Air source heat pumps and their role in the Swedish energy system
Itai Danielski*
,a, Morgan Fröling
aa
Ecotechnology, Department of Engineering and Sustainable Development, Mid Sweden University, 83125 Östersund, Sweden
*
Corresponding author: itai.danielski@miun.se, Tel: +46 (0)63-165416,
Abstract
Newly produced air source heat pumps can provide heat energy from outdoor air at temperature as low as -20°C. As a result they could be utilized during most days of the year even in the cold Nordic climates. The drawback of air source heat pumps is the reduction in efficiency as the outdoor air become colder, resulting in lower heat supply in times when it is most needed. Despite its inverse relationship between efficiency and outdoor temperature, air source heat pumps were installed in 57000 detached houses in Sweden during 2010 alone, which is 3% of the total detached houses stock.
That makes air source heat pumps the most sold heating technology for detached houses in Sweden during 2010, 1.6 times more than the number of installations of ground source heat pump and 3 times more than the number of connections of detached houses to district heating during the same year.

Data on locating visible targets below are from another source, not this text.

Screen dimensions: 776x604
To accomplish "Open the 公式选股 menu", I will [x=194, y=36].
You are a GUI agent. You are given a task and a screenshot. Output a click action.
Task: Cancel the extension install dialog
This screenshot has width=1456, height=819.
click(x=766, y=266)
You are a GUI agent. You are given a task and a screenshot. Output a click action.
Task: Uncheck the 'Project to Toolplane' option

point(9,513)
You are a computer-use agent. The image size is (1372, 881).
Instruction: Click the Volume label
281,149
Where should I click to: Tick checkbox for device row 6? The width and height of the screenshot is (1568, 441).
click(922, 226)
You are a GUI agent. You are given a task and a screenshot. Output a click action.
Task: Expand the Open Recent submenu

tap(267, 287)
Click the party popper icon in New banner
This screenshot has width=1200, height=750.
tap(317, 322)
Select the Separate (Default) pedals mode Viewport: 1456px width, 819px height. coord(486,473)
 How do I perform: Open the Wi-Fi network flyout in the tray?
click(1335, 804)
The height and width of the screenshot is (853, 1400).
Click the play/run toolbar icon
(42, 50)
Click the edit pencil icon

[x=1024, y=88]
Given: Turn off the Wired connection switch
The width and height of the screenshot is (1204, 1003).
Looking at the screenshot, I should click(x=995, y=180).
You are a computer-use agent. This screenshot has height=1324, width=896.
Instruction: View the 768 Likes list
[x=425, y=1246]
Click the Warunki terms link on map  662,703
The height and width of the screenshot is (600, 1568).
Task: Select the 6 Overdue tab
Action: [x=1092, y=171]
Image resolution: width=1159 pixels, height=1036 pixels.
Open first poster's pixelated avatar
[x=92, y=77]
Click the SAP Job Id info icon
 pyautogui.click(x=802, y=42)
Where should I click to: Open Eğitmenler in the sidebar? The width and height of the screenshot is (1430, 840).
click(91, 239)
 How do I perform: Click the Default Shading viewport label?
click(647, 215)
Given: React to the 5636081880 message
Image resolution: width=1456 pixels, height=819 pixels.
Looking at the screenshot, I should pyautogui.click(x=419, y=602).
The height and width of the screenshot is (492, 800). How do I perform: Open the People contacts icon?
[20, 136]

Similar trends can be found in other Nordic countries.
This study compares the use of an air source heat pump with other existing commercial technologies in detached houses and analyzes the impacts on primary energy use, on final energy use, on electricity production and on costs benefits for house owners. It was found that converting existing electric heated Swedish detaches houses to district heating with biomass based CHP or bed-rock heat pump could reduce the use of resources, which could benefit Sweden as a society. Converting electric heated Swedish detaches houses to district heating or pellets stove could reduce power demand and level out the power demand load curve. That would benefit utilities of power supply as it could secure power supply. However cost effectiveness in one of most important drivers for house owners of detached houses to choose energy efficiency measures. For that reason house owners may most likely benefit by the installation of air-source heat pumps.
1. Introduction
Large share of the Swedish residential building were built during the 1960s and 1970s with pick of new constructed units ending during the oil crisis in 1973 (Statistics Sweden 2012a).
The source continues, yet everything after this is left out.